Dentro d'essa prisão cruel do dogma antigo
A consciencia não póde estar paralisada,
Como n'um velho catre uma velha entrevada.
Tudo se modifica e tudo se renova:
Da escura podridão nojenta de uma cova
Sae uma flôr vermelha a rir alegremente.
A ideia tambem muda a pel' como a serpente.
O que era hontem grão é hoje a seara immensa.
A Verdade sahiu d'esse casulo--a Crença,
Assim como sahiu do velho o mundo novo.
Recolher outra vez a aguia no seu ovo
É impossivel; quebrou o involucro ao nascer.
Como é que pòdes tu ó Egreja, pretender,
Cerrando na tua mão um box enorme--o inferno,
Levar aos encontrões o espirito moderno,
Leval-o para traz, para o passado escuro,
Como um bandido leva um homem contra um muro?!
A trajectoria immensa e fulva da verdade
Não se póde suster com a facilidade
Com que Jusué susteve o sol no firmamento.
Atirar a justiça, a ideia, o pensamento
Ás fogueiras da fé, ó bonzos, é impossivel:
Reduzirdes a cinza o que?

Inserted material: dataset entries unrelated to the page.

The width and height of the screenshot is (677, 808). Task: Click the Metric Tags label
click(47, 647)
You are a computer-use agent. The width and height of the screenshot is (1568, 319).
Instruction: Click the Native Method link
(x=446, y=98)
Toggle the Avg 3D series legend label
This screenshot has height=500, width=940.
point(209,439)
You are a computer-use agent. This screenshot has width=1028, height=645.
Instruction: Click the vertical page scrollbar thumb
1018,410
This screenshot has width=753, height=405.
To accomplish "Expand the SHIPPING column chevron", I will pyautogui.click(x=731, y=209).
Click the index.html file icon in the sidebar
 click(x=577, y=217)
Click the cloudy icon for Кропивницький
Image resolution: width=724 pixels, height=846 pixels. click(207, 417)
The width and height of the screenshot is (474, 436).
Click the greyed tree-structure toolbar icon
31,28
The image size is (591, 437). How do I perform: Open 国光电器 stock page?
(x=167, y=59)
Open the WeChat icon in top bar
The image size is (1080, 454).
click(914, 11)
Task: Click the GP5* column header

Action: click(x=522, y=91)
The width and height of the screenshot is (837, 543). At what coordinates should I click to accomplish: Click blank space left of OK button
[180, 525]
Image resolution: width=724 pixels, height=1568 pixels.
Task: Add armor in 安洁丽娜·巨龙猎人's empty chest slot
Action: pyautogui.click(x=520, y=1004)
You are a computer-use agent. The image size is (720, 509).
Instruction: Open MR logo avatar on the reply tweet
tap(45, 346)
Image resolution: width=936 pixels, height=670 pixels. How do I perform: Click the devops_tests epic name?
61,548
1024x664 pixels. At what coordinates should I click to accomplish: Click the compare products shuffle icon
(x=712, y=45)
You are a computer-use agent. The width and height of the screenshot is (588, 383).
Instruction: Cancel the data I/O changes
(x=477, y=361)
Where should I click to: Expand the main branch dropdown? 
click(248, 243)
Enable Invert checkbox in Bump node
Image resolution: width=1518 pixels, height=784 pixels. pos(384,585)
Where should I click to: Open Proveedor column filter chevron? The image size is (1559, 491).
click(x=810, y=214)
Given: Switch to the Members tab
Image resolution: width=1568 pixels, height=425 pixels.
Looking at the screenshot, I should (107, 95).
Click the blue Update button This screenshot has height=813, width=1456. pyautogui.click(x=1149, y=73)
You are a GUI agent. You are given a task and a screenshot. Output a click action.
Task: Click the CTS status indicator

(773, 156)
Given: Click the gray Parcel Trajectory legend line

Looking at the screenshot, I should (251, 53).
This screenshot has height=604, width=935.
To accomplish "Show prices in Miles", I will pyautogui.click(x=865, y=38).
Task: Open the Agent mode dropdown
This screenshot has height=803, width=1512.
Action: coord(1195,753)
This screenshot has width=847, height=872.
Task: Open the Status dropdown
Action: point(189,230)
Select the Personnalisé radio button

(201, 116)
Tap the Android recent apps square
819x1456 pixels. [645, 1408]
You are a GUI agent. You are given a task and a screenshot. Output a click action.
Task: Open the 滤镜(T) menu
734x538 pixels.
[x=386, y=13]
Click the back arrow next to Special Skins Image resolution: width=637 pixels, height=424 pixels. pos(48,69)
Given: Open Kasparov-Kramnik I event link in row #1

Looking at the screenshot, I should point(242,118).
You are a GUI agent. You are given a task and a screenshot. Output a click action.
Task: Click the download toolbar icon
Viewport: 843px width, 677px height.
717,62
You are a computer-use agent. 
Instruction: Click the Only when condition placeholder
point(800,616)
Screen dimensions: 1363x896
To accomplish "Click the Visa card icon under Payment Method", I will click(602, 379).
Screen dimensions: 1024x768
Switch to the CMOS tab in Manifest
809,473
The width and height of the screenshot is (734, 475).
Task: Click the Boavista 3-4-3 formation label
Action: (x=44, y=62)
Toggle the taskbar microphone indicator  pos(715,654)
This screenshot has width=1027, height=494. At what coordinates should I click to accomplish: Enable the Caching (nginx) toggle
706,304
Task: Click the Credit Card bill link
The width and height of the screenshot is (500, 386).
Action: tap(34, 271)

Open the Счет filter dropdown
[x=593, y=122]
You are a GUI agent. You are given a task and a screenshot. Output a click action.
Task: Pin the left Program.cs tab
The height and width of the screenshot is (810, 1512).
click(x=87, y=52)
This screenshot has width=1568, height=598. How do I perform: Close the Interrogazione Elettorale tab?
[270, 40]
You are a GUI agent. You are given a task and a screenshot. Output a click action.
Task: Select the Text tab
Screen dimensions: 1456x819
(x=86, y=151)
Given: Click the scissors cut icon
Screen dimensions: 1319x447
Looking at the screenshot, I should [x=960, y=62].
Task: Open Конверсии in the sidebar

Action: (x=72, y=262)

O incombustivel!
Loucos! ide dizer ao velho Torquemada
Que queime se é capaz n'um forno uma alvorada!
.................................... Sacristas,
Ajuntae, reuni os balandraus papistas,
As fardas sepulcraes do exercito da fé,
A capa de Tartufo, a loba de Claret,
A cogula do monge, enfim, tudo que seja
Côr da nolte; arrancae o velho crepe á egreja,
Dos caixões descosei os panos funerarios,
Tisnae co'a vossa lingua as alvas e os sudarios,
E se inda precisaes mais sombras, mais farrapos,
Pedi ao corvo a aza, o ventre immundo aos sapos,
Fabricae d'isto tudo uma cortina immensa,
E tapando com ella o sol da nossa crença,
Nem mesmo assim fareis o eclipse da aurora!
A consciencia não é a besta d'uma nora.
Lembrai-vos que o Progresso é um carro sem travão,
E que apagar em nós o facho da razão
É o mesmo que apagar o sol quando flameja
Com um apagador de lata d'uma egreja.
Bonzos, podeis dizer á humanidade--Pára!--
Co'a foice excomunhão podeis ceifar a ceara
Da heresia; podeis, segundo as ordenanças,
Metter pedras de sal na boca das creanças,
Fazer do Deus do amor o Deus barbaridade,
Chamar á estupidez irmã da caridade
E jesuita a Jesus e Christo a Carlos sete;
Vós podeis discutir junto da campa o frete,
Recoveiros de Deus, o frete que é preciso
Para irdes levar lá cima ao paraiso
A alma d'um defunto; ó bonzos, vós podeis
Ir pedir emprestado um exercito aos reis
E defender com elle o papa, o vaticano,
Do cerco que lhe faz o pensamento humano,
Pondo adiante d'um dogma a boca d'um canhão;
Podeis encarcerar dentro da inquisição
Galileu; vós podeis, anões, contra os ciclopes
Roncar latim, zurrar sermões, brandir hyssopes,
Que não conseguireis que a Liberdade vista
A batina pingada e rota d'um sacrista,
Que o direito se ordene, e que a Justiça queira
Ir a Roma tomar, contricta, o véo de freira!